[Opening Material shown section]

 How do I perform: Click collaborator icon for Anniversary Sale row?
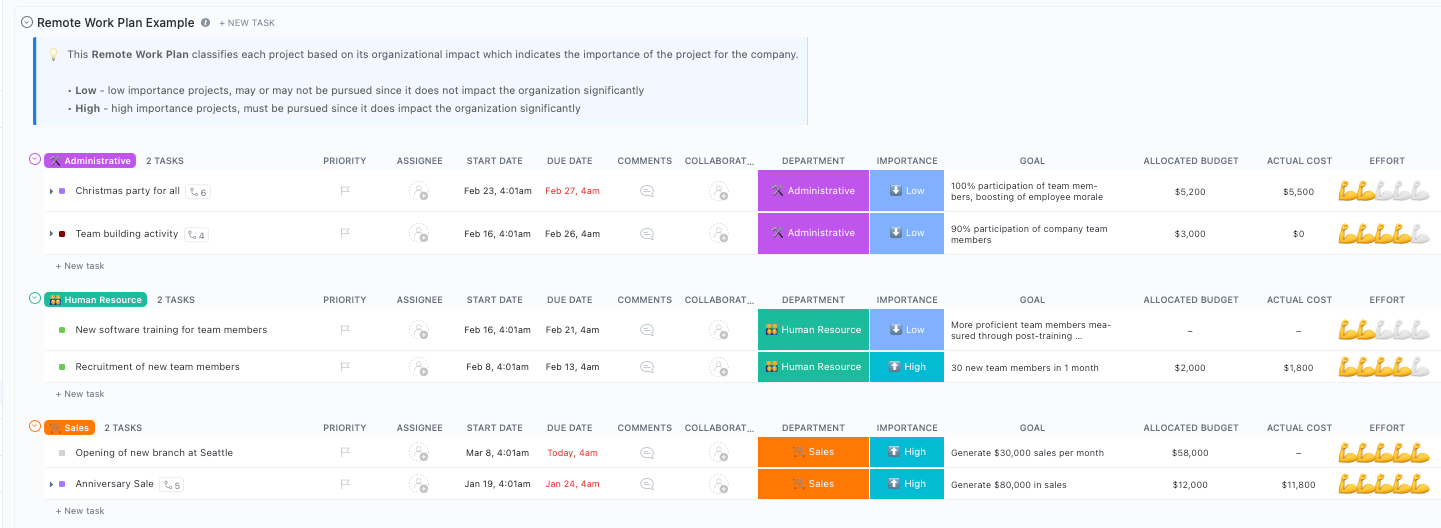tap(718, 484)
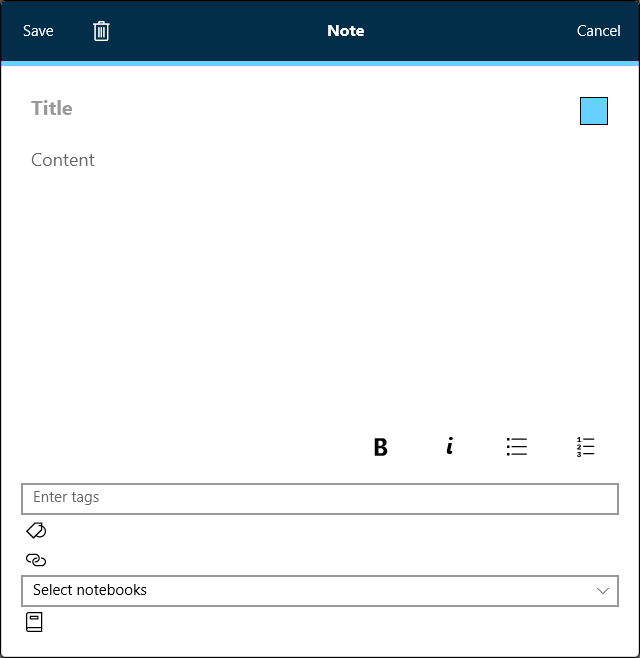Image resolution: width=640 pixels, height=658 pixels.
Task: Open the light blue note color swatch
Action: pos(594,111)
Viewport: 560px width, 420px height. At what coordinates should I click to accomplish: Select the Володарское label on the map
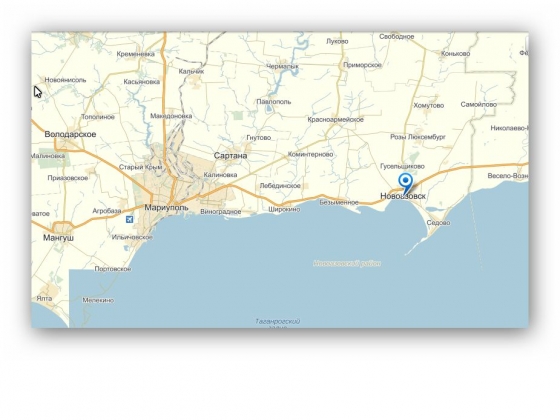pyautogui.click(x=70, y=134)
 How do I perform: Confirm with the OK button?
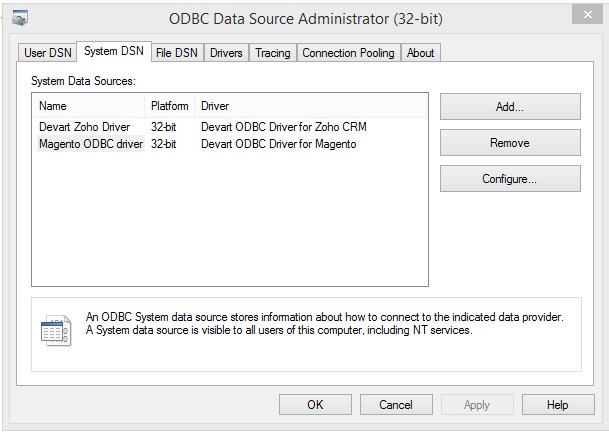(x=315, y=405)
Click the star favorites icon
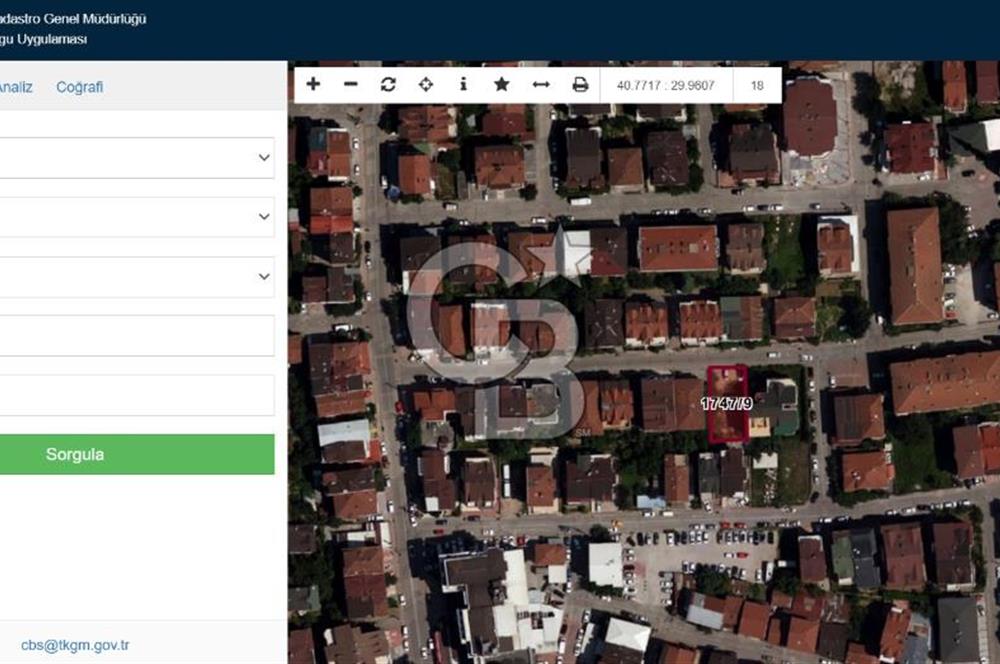1000x664 pixels. click(x=501, y=85)
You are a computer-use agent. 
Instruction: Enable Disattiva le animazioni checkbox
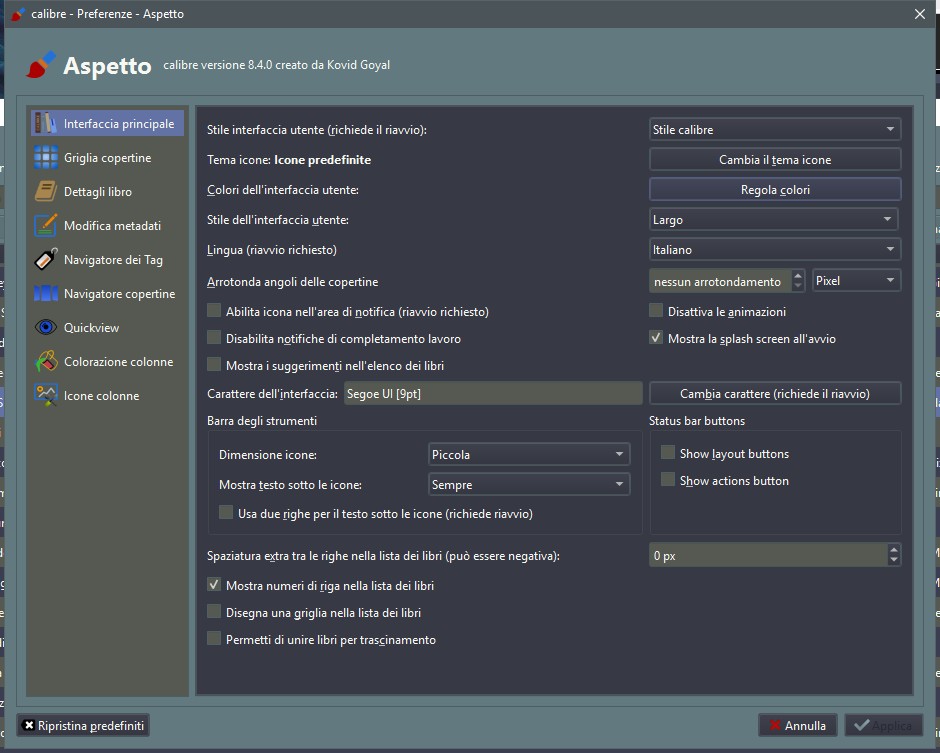657,311
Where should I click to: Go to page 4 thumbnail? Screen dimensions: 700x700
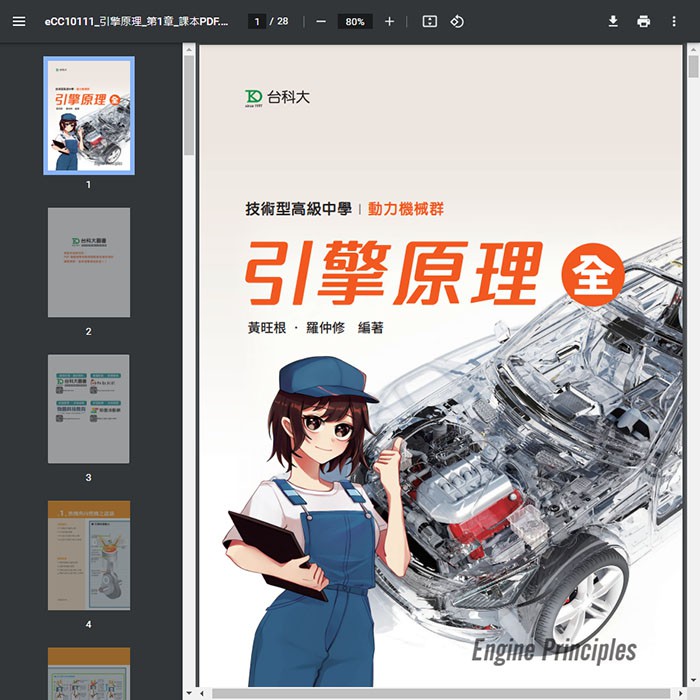click(x=88, y=555)
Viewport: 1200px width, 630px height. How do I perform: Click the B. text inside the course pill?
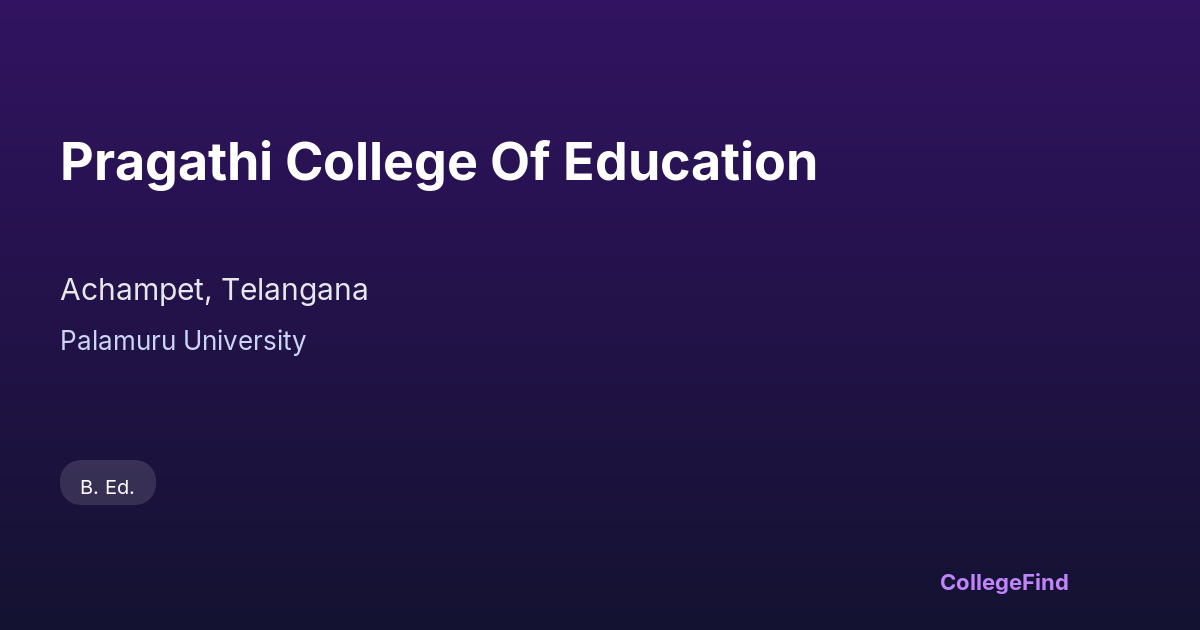[88, 487]
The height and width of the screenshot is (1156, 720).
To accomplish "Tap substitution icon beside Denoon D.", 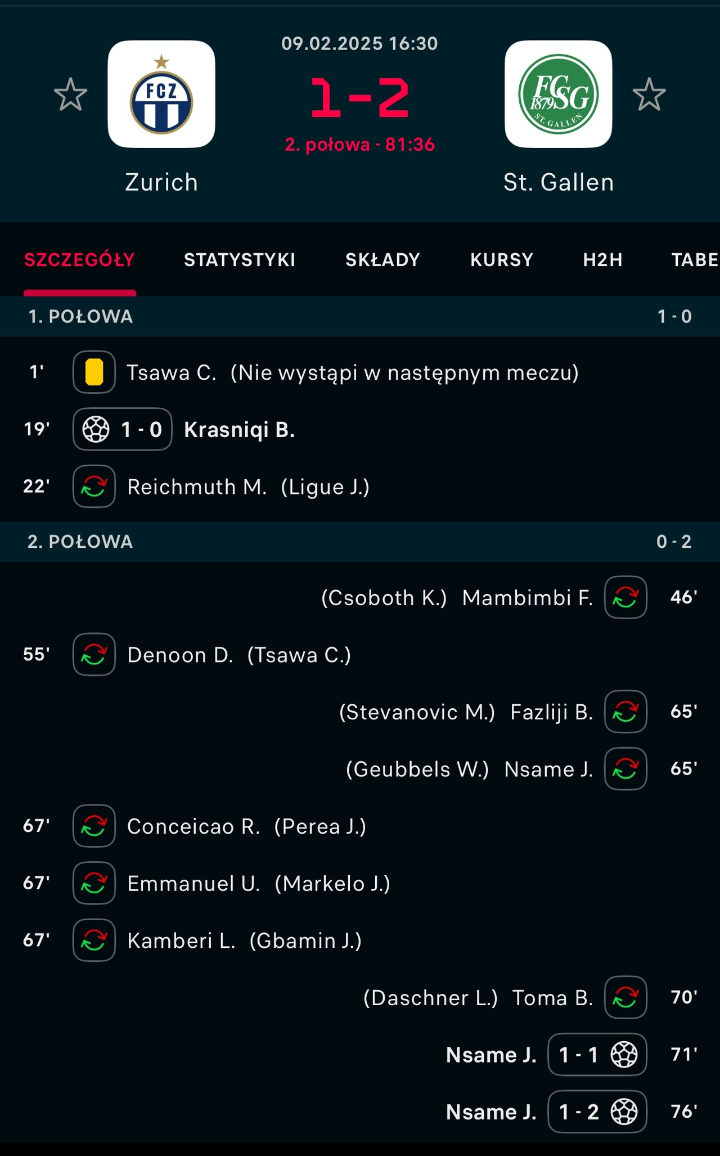I will coord(94,655).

[Closing Material shown section]

Assignment
Transcribe exactly the lines that run from the first line of the records above through the line with "The height and", and include both of those lines; pictures stay out.

Written response
 How do I perform: Click collaborator icon for Anniversary Sale row?
tap(718, 484)
Image resolution: width=640 pixels, height=658 pixels.
Task: Open the light blue note color swatch
Action: pos(594,111)
Viewport: 560px width, 420px height. At what coordinates should I click to accomplish: Select the Володарское label on the map
pyautogui.click(x=70, y=134)
 How do I perform: Confirm with the OK button?
(x=315, y=405)
Click the star favorites icon
1000x664 pixels. click(x=501, y=85)
You are a computer-use agent. 
Instruction: Enable Disattiva le animazioni checkbox
657,311
Where should I click to: Go to page 4 thumbnail? Screen dimensions: 700x700
click(x=88, y=555)
Viewport: 1200px width, 630px height. How do I perform: Click the B. text inside the course pill?
[88, 487]
The height and width of the screenshot is (1156, 720).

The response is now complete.